▶ [Document passage]
Usual treatment: dabigatran 110 mg/12h, bisoprolol 10 mg/24h, ramipril 2.5 mg/24h, rosuvastatin 20 mg/24h, omeprazole 40 mg/24h, furosemide 20 mg/12h (administered as needed), inhaled tiotropium bromide, repaglinide 0.5 mg, fluoxetine 20 mg, alprazolam 0.5 mg/24h.

Present illness: 75-year-old male patient referred to the emergency department from the cardiology outpatient department for presenting significant clinical deterioration in recent weeks, with dyspnoea on minimal exertion, orthopnoea, paroxysmal nocturnal dyspnoea, and palpitations in recent days. He did not report any respiratory infection or other accompanying symptoms. On admission, he presented atrial fibrillation with ventricular response at 130-150 bpm despite treatment with maximum doses of beta-blockers, so he was referred for admission to cardiology to attempt rate control or cardioversion.

▶ [Extracted material]
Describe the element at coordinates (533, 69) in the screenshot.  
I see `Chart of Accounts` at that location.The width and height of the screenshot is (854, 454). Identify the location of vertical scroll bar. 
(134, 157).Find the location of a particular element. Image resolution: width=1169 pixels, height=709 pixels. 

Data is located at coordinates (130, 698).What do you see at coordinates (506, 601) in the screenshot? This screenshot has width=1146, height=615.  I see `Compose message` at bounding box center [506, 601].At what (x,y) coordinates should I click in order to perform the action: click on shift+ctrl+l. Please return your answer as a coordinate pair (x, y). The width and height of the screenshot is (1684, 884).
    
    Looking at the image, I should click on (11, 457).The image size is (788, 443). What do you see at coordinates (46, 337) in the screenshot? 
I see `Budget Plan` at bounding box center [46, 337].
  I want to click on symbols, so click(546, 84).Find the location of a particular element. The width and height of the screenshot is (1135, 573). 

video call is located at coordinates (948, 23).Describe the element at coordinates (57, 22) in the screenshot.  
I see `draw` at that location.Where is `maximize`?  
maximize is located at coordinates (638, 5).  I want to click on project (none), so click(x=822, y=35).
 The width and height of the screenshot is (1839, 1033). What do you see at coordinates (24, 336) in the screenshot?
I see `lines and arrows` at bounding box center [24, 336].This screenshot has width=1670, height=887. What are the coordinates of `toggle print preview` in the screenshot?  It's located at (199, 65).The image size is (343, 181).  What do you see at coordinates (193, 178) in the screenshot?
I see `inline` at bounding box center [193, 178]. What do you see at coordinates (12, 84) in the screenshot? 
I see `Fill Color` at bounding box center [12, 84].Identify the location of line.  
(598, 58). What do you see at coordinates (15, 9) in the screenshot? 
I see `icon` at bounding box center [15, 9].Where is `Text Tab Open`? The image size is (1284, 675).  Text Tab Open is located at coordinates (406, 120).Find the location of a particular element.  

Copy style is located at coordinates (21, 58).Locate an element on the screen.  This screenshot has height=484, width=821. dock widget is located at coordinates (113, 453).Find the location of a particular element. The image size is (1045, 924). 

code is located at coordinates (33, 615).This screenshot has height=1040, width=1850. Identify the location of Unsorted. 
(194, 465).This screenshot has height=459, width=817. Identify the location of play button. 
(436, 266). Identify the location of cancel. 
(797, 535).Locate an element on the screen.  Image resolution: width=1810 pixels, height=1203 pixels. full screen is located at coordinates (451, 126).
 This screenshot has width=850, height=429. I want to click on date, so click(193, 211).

▶ [Questions on the material]
A. Answer these questions about the patient case:
(i) What dose of ramipril is listed in the usual treatment?
(ii) How old is the patient?
(iii) What ventricular response rate did he have on admission?
B. Carry on writing the patient case, picking up right after its last sentence.
The records were taken from a different source than the text.

▶ [Answers to the exercise]
A.
(i) 2.5 mg every 24 hours
(ii) 75 years old
(iii) 130-150 bpm

B.
Physical examination
BP 120/65 mmHg. HR 155 bpm, Ta 36.5 oC. O2 Sat. O2 96% with FiO2 of 0.21.
Patient conscious, normal colour and normohydrated.
Cardiac auscultation: arrhythmic cardiac tones, without murmurs.
Pulmonary auscultation: generalised decrease in vesicular murmur, with bibasal crackles. lower limbs: no oedema, no signs of deep vein thrombosis.
Abdomen: soft, not painful on palpation.

Additional tests
ECG: atrial fibrillation with rapid ventricular response, narrow QRS, no intraventricular conduction disturbances. Signs of left ventricular overload in V5-V6 and DI and aVL.
Chest X-ray: bibasal alveolar interstitial infiltrates suggestive of heart failure. Free costophrenic sinuses. Cardiothoracic index less than 0.5.
Blood tests carried out on the cardiology ward: ʟʟ Leucocytes: 12.4x10e9/L, Hb17.5 g/dl, platelets 262x10e9/L.
Coagulation: PTT 15s, IQ: 76%, APTT 35.3s.
Glucose: 140 mg/dl, urea 64 mg/dl, creatinine 1.21 mg/dl, K 5 MM/L, Na 143 MM/L, AST 31 U/L, ALT 41 MM/L, LDH 244 U/L, CRP 0.2 mg/dl, pro-BNP 16727 pg/ml.
Glycosylated haemoglobin: 6.9%.

Echocardiogram:
Poor echocardiographic window.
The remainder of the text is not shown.